───── INFORMATION ─────
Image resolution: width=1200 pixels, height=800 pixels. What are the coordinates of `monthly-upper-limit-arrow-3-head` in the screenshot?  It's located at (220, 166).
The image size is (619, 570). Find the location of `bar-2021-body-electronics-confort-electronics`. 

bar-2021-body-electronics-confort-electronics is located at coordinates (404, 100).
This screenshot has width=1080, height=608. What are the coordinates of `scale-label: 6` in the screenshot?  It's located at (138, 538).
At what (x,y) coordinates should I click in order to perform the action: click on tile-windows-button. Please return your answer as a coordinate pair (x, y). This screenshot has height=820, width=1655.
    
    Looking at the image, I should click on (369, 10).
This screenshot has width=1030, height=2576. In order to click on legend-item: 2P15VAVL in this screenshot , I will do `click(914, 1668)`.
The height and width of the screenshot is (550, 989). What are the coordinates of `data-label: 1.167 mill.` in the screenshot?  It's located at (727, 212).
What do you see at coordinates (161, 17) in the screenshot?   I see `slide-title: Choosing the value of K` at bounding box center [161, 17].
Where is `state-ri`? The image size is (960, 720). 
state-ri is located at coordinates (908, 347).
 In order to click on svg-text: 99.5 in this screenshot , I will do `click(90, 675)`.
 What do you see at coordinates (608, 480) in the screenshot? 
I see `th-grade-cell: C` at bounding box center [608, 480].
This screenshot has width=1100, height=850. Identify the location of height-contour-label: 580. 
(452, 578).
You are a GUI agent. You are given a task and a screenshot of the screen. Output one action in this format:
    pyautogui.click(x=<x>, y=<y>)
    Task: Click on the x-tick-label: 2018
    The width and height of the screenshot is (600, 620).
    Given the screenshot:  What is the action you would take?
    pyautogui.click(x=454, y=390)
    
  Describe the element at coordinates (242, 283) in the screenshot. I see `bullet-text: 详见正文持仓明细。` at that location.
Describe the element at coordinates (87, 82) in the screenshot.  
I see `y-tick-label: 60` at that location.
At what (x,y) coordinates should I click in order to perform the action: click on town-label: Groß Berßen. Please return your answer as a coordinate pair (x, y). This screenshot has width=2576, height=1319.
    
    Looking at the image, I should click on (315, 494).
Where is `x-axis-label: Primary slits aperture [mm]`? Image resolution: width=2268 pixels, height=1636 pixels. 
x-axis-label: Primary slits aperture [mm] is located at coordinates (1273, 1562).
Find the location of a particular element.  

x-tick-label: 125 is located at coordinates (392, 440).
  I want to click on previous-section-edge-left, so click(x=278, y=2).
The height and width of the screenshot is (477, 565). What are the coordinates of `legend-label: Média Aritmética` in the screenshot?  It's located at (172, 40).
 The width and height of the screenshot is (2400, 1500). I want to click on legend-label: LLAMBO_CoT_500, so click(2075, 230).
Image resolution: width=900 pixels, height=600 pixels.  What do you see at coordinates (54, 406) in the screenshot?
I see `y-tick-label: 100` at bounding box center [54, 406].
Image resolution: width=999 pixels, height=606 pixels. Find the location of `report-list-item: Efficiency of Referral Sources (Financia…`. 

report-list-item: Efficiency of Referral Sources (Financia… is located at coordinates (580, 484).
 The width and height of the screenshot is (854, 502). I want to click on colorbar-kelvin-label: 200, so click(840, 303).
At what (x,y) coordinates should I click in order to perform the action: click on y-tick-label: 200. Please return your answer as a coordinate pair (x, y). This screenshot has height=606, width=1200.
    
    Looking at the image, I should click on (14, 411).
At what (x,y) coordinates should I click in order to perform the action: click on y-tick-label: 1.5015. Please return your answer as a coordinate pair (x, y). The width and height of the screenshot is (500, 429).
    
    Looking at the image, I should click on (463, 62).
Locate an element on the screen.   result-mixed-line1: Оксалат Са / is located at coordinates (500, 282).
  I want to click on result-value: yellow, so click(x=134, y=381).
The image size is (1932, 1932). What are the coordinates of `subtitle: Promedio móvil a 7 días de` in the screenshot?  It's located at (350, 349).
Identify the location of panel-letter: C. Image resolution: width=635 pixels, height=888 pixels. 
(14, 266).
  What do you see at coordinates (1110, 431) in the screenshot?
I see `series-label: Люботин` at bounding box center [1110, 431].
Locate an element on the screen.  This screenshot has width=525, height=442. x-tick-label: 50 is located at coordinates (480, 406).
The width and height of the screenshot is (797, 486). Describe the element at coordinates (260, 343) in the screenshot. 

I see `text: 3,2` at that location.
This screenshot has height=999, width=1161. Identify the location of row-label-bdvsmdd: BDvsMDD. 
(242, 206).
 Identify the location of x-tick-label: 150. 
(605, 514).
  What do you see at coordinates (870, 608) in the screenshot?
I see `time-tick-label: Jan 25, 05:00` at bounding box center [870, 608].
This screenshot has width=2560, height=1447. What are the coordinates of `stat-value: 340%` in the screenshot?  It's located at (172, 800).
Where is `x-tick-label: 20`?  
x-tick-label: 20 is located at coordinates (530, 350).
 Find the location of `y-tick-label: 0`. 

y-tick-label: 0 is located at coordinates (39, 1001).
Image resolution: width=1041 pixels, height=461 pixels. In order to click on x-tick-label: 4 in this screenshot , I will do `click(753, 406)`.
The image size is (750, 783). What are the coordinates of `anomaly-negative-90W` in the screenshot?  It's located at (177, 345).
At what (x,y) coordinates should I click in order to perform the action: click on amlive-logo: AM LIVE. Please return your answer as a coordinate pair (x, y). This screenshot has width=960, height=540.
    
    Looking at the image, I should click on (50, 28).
─────
## PROMPT:
Retype the lines of the records above without any alteration, starting at the line that contains "The image size is (619, 570)." and ending at the line that contains "bar-2021-body-electronics-confort-electronics is located".

## REPLY:
The image size is (619, 570). Find the location of `bar-2021-body-electronics-confort-electronics`. 

bar-2021-body-electronics-confort-electronics is located at coordinates (404, 100).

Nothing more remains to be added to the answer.